Anjos não são seres eternos. Foram criados por Deus, com o propósito de servir àqueles que herdarão a salvação. Portanto, foram criados com a finalidade de servir os propósitos Divinos.
O Apóstolo Paulo,
na sua epístola aos colossenses, na Grécia, relata que no Próprio Jesus, foi o
criador de todos os anjos.
Porque nele foram criadas todas as coisas
que há nos céus e na terra, visíveis e invisíveis, sejam tronos, sejam
dominações, sejam principados, sejam potestades. Tudo foi criado por ele e para
ele. (Colossenses 1:16)[1]
Depois de
o povo de Israel ter sido autorizado na voltar a sua terra e reedificar a
cidade e o Templo, acharam o Livro da Lei e após 20 dias lendo a Lei do Senhor, os levitas
tomados pela presença de Deus, disseram:
Só tu és Senhor; tu fizeste o céu, o céu
dos céus, e todo o seu exército, a terra e tudo quanto nela há, os mares e tudo
quanto neles há, e tu os guardas com vida a todos; e o exército dos céus te
adora. (Neemias 9:6)[2]
Isso é
indicio suficiente para determinar que tais serem tiveram uma fonte geradora, o
Próprio Jesus, como afirma o Apóstolo João em seu livro, no capítulo um,
versículos de um a doze. “Todas as coisas
foram feitas por Ele, e sem Ele, nada do que foi feito se fez”.
A
doutrinas da angelologia, foi negligenciada nas igrejas, no meio teológico,
chegando a ser rejeitada em alguns casos e considerada como uma das matérias
mais difíceis, porém notável.
Tal
negligência, abriu precedentes para o aparecimento de várias seitas e
surgimentos de heresias.
O
resultado dessa negligência foi o surgimentos do gnosticismo, da adoração a
demônios e a pratica de espiritismo nos dias atuais, levando homens, mulheres e
crianças ao caminhos das trevas, tornando-os cegos espiritualmente.[3]

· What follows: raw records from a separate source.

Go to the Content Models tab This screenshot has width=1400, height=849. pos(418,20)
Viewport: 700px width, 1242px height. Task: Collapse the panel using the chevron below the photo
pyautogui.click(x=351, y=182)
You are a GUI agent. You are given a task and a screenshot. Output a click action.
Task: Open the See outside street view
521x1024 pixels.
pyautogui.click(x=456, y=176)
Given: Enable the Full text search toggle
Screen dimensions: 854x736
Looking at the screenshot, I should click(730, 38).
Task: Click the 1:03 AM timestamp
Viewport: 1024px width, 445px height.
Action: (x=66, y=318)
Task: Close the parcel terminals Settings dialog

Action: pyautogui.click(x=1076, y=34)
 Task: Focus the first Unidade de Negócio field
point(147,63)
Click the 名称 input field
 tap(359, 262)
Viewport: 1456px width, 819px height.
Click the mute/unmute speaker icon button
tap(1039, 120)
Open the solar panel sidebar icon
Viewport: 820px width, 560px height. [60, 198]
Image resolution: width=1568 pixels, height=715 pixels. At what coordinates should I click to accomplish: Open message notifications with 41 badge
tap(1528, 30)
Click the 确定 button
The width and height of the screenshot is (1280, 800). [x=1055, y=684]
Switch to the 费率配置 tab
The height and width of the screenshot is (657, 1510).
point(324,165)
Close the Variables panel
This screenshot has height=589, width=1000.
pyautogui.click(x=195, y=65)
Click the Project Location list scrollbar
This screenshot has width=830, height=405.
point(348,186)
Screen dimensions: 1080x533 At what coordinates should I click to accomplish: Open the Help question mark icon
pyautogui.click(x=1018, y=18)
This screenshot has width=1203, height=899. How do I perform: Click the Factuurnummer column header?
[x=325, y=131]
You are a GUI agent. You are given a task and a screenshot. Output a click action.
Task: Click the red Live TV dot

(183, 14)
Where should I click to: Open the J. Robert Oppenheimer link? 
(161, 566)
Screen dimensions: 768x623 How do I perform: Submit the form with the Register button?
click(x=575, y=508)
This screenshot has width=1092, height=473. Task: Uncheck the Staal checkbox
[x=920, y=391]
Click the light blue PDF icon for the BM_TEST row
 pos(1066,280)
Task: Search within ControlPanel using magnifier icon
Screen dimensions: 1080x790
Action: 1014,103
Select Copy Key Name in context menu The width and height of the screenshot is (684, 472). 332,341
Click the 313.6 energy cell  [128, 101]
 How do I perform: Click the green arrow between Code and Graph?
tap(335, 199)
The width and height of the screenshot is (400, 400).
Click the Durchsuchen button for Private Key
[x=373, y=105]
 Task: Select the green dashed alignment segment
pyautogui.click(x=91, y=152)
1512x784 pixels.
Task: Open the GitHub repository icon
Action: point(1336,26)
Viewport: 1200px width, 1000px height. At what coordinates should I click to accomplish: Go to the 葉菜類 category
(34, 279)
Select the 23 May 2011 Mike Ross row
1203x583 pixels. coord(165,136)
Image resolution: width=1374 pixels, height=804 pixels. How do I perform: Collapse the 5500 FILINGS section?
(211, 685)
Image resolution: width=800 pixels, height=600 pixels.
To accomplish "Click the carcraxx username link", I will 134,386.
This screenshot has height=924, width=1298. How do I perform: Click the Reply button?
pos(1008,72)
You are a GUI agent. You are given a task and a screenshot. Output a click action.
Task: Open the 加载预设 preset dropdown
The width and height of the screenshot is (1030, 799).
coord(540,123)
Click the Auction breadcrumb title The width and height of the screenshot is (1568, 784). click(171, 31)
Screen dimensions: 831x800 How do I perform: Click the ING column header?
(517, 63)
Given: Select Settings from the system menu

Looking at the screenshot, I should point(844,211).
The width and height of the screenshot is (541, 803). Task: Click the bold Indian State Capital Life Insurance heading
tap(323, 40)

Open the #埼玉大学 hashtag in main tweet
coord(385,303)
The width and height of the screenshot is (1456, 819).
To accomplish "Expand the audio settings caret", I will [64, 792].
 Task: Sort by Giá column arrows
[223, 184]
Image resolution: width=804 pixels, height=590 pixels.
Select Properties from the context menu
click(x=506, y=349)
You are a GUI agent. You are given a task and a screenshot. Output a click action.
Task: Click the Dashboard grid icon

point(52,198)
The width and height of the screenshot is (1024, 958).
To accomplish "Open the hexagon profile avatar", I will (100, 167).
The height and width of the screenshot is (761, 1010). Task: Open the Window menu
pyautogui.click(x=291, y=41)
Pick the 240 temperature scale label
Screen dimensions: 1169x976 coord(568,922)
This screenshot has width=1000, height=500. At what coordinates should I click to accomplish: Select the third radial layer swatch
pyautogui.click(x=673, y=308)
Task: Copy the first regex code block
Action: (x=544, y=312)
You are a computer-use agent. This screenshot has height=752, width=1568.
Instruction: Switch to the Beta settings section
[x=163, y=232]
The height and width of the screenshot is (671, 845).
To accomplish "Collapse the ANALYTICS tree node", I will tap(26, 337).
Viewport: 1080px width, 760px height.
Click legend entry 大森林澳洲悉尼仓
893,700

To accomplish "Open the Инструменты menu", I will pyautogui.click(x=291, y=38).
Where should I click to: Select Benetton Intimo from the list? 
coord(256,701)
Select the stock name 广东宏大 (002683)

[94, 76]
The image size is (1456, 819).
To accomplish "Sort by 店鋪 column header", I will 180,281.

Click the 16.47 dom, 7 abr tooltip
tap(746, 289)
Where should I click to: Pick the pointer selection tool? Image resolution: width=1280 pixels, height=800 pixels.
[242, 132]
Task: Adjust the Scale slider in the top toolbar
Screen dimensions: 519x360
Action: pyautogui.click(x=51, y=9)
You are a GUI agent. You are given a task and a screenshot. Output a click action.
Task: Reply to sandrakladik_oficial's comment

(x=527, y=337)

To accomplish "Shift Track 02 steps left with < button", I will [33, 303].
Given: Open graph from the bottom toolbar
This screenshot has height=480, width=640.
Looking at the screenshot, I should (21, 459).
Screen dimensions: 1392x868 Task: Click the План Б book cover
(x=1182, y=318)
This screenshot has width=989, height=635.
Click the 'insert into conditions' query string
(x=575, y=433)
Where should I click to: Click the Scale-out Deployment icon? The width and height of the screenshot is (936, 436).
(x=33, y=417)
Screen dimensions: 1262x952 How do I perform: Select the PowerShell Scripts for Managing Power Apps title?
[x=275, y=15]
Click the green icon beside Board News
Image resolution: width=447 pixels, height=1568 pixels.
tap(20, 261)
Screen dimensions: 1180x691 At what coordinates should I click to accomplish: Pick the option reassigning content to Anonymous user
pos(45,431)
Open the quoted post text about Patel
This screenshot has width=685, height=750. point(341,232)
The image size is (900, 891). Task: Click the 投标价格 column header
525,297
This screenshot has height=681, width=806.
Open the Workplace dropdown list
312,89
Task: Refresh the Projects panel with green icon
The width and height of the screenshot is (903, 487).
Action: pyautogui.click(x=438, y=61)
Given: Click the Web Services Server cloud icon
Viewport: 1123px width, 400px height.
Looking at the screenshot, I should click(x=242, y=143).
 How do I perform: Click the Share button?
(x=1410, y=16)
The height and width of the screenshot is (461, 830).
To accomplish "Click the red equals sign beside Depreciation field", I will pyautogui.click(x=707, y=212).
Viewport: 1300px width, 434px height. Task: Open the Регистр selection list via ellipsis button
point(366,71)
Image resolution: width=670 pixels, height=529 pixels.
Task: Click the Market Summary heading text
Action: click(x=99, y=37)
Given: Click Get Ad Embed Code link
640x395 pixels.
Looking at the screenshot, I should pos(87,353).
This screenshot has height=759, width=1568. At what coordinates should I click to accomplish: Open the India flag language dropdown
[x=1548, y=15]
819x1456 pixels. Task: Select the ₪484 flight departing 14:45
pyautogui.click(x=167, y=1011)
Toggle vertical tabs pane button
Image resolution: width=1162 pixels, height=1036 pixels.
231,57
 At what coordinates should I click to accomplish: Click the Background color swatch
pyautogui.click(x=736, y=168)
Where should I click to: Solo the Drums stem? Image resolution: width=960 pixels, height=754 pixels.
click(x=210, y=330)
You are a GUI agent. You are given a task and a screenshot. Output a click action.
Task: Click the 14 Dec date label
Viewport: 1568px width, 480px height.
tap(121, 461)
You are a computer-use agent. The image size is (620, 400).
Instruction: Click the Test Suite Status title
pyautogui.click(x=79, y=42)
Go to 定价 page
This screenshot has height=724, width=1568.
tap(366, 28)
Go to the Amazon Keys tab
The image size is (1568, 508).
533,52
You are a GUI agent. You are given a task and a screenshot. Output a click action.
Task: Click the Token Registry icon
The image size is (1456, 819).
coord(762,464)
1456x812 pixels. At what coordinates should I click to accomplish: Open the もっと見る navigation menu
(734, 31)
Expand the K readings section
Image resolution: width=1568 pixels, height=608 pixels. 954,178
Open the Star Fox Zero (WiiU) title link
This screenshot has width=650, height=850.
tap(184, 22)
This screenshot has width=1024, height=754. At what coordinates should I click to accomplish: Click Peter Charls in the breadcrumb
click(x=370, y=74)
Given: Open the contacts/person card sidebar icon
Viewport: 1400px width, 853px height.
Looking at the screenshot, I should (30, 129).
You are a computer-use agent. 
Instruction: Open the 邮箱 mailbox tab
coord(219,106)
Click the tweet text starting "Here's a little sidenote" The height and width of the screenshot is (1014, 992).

Segundo Paulo, Apóstolo, aos colossenses[4], já em sua época já existiam
esses culto a anjos e ele alerta-os a não serem enganados pela vontades de
pessoas, se fazendo humildes, cheias de conhecimentos carnais, convocando
pessoas a cultuar a anjos, e assim pelo engano, perderem o prêmio, a salvação.
Ele mesmo, o Paulo, desta vez se
dirigindo aos corintios que adoravam ídolos, alertava que os sacrifícios que se
fazem a tais deuses, não tinham valor algum e que na verdade, esses ídolos eram
demônios, que as pessoas não poderiam fazer alianças com demônios e com O
Senhor Deus, participando “da mesa do
Senhor e da mesa dos demônios.”[5]
Paulo, um especialista no assunto,
escreve agora ao seu discípulo Timótio[6]
alertando que muitos, nos últimos dias apostatarão da fé, dando ouvidos a
espíritos enganadores e doutrinas demoníacas, ensinadas por homens mentirosos e
hipócritas que tem suas mentes paralisadas, sem raciocínio próprio.